═══ DATASET EXTRACT

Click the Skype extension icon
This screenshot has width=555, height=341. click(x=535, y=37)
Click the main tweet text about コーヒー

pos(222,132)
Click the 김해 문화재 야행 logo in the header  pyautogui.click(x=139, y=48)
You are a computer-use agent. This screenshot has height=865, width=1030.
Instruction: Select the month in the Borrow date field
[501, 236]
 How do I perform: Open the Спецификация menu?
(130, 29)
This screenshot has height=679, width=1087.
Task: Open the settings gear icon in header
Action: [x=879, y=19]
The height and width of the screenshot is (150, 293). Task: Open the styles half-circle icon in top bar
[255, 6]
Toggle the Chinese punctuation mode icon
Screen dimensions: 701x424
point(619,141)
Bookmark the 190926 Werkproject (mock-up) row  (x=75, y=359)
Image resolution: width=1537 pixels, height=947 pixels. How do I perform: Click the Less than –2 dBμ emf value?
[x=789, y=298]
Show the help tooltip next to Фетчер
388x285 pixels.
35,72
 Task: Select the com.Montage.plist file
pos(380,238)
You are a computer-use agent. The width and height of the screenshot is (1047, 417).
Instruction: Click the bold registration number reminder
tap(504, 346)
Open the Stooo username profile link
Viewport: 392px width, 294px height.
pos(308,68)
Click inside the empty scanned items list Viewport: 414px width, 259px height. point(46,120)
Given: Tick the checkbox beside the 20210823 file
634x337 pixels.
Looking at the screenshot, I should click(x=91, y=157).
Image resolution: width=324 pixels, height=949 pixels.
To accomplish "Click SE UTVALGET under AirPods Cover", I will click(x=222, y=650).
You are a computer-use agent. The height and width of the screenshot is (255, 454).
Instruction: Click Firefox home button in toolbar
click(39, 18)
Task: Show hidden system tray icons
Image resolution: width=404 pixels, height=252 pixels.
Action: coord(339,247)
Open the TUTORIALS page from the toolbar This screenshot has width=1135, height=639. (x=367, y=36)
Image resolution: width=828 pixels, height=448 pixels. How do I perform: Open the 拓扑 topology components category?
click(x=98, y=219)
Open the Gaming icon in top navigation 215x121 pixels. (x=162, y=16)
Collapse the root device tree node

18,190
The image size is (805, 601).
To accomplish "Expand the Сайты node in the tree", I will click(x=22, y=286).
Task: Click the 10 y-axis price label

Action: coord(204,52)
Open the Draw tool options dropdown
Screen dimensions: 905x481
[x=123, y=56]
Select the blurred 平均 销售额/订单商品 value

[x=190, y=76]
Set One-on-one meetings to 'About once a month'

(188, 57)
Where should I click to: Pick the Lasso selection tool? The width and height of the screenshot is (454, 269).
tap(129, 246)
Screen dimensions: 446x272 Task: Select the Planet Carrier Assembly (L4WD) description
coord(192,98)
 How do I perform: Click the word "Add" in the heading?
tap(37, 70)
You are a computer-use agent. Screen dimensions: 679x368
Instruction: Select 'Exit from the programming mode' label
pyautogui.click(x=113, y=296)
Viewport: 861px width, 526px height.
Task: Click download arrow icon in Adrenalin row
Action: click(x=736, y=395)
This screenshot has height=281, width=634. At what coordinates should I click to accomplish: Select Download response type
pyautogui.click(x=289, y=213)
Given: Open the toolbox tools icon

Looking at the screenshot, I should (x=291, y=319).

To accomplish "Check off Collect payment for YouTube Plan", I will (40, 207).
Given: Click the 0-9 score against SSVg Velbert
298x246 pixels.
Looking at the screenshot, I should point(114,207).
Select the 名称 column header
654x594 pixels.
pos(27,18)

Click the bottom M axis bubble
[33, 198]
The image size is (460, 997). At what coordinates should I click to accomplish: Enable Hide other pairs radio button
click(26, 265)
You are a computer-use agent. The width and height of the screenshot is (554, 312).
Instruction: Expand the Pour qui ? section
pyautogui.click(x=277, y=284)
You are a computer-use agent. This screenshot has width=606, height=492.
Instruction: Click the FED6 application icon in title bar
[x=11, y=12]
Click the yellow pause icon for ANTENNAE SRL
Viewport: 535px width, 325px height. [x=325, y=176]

══════

> **ACTIVITY**
Extract exactly and only the lines above from the line containing "634x337 pixels." through the line containing "The image size is (805, 601).", both end lines included.

> **SOLUTION TO THE EXERCISE**
634x337 pixels.
Looking at the screenshot, I should click(x=91, y=157).
Image resolution: width=324 pixels, height=949 pixels.
To accomplish "Click SE UTVALGET under AirPods Cover", I will click(x=222, y=650).
You are a computer-use agent. The height and width of the screenshot is (255, 454).
Instruction: Click Firefox home button in toolbar
click(39, 18)
Task: Show hidden system tray icons
Image resolution: width=404 pixels, height=252 pixels.
Action: coord(339,247)
Open the TUTORIALS page from the toolbar This screenshot has width=1135, height=639. (x=367, y=36)
Image resolution: width=828 pixels, height=448 pixels. How do I perform: Open the 拓扑 topology components category?
click(x=98, y=219)
Open the Gaming icon in top navigation 215x121 pixels. (x=162, y=16)
Collapse the root device tree node

18,190
The image size is (805, 601).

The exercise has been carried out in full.